**TASK**
Scale the records from the line with "Click the blue plus badge on the avatar" through the end of the records. Rewrite those lines in full, requests included, and multiply every click coordinate in the answers by 1.9, rounding to whole numbers with halves rounded up.
◇ ◇ ◇ ◇ ◇
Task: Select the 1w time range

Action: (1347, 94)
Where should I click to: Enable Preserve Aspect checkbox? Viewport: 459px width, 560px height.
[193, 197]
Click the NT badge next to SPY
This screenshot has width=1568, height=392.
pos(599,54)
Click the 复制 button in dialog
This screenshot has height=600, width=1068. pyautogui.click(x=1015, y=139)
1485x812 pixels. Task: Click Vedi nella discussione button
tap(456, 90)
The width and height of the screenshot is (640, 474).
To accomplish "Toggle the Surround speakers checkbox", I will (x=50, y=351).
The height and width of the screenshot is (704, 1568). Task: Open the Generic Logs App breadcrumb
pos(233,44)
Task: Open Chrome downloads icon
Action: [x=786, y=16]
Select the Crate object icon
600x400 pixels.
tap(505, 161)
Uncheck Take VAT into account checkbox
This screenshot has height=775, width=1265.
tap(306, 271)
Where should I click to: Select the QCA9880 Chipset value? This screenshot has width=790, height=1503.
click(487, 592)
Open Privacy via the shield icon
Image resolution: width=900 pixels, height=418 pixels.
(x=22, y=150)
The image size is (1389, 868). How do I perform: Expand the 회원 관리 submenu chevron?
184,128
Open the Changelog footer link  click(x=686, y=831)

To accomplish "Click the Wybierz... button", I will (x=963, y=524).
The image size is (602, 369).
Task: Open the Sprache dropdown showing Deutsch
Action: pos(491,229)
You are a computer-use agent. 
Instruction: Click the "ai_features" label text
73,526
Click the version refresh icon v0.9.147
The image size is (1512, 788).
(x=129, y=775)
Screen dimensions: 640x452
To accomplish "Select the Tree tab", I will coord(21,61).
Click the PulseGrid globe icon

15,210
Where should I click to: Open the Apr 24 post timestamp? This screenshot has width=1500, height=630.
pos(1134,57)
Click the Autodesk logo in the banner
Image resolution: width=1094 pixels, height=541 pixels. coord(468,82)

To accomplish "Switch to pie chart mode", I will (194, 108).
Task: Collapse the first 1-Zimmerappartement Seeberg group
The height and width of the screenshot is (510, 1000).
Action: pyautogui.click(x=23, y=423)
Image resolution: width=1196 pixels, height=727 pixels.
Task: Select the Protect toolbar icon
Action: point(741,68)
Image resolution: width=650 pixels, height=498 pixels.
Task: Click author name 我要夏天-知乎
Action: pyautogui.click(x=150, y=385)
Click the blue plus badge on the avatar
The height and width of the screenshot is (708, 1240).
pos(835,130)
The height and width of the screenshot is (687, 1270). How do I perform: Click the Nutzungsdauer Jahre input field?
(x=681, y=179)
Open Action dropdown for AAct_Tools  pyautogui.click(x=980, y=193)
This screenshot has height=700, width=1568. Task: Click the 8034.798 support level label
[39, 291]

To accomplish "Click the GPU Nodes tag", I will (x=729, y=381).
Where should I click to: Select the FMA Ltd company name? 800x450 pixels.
◇ ◇ ◇ ◇ ◇
**WRITTEN ANSWER**
Click the blue plus badge on the avatar
The height and width of the screenshot is (708, 1240).
pos(1587,247)
The height and width of the screenshot is (687, 1270). How do I perform: Click the Nutzungsdauer Jahre input field?
(x=1294, y=340)
Open Action dropdown for AAct_Tools  pyautogui.click(x=1862, y=367)
This screenshot has height=700, width=1568. Task: Click the 8034.798 support level label
[74, 553]

To accomplish "Click the GPU Nodes tag", I will (x=1385, y=724).
Where should I click to: Select the FMA Ltd company name? 800x450 pixels.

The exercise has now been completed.